TEXT EXTRACT:
** BEGIN **

As reported by Susan Eaton in New Technology Magazine, March 2002 “Conquering Foothills Challenges—the air force”, air drilling can be dangerous, risky and costly, and underground fires are a real danger. As suggested, successes have been realized using a combination of air and nitrogen or nitrogen alone to replace combustible mixtures with air, however providing a source of compressed nitrogen suitable for use in the volumes required for air drilling is costly and requires additional specialized equipment at surface.

In cases where a large influx of fluids or gas, called a “kick”, is encountered or predicted while drilling, the operator typically shuts the blowout preventer (BOP), weights up the drilling fluid and commences drilling again using a heavier drilling fluid to increase the hydrostatic head in the wellbore which is capable of suppressing or minimizing the fluid influx. Cessation of drilling and weighting up the drilling fluid results in lost drilling time and decreased rates of penetration (ROP).

Clearly what is needed is a simple, reliable system for handling drilling fluids, particularly where “kicks” may be anticipated, that permits the evolution of gases from the drilling fluids within a separator for eliminating evolution of gas at the shale shaker preventing backflash, uncontrolled release of gas at the shaker tank or fear of environmental contamination. Further, it is desirable that the system permit continued drilling despite the intermittent influx of combustible hydrocarbons so as to maintain high ROP's.

A liquid handling system for drilling fluids, utilizing a low pressure separator and positioned between a wellhead and a flare, employs fluid level control between the separator and a shale shaker tank for creating a stagnant zone of liquid permitting substantially all of the gas to be evolved from the liquids and solids prior to flowing the liquids and solids to the shale shaker. Thus, evolution of gas at the shale shaker is avoided. Recirculation of substantially solids-free liquid from the shale shaker tank past the solids outlet of the separator conveys the solids from the separator to the shale shaker.

** END **

DATASET SECTION:
** BEGIN **

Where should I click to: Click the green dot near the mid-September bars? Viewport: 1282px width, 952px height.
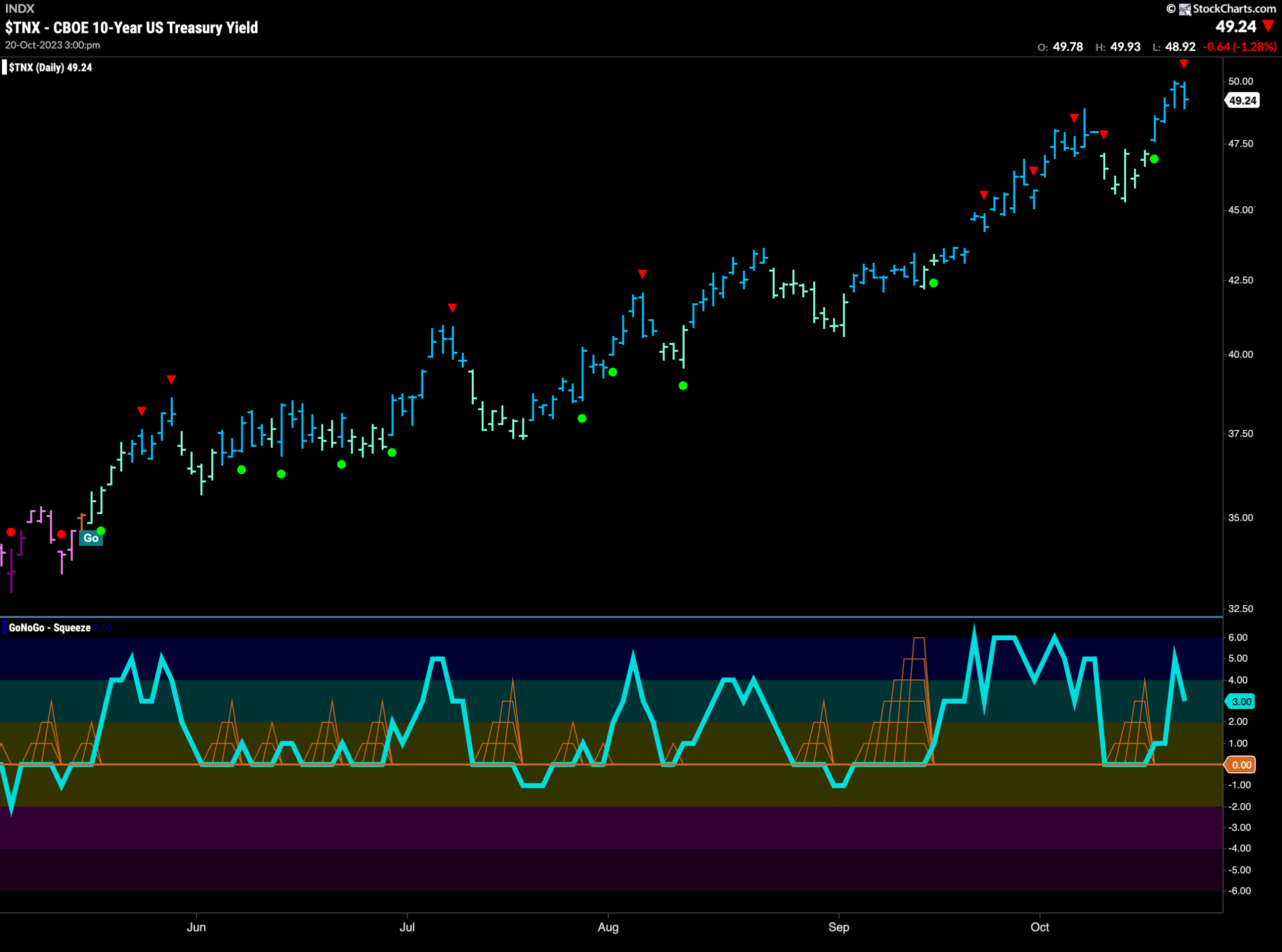(x=933, y=283)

** END **

SHORT TASK: Rewrite everything from "Clearly what is" down to "maintain high ROP's." in the passage on drilling fluid handling, renaming "drilling fluids" as "drilling muds".

THE ANSWER:
Clearly what is needed is a simple, reliable system for handling drilling muds, particularly where “kicks” may be anticipated, that permits the evolution of gases from the drilling muds within a separator for eliminating evolution of gas at the shale shaker preventing backflash, uncontrolled release of gas at the shaker tank or fear of environmental contamination. Further, it is desirable that the system permit continued drilling despite the intermittent influx of combustible hydrocarbons so as to maintain high ROP's.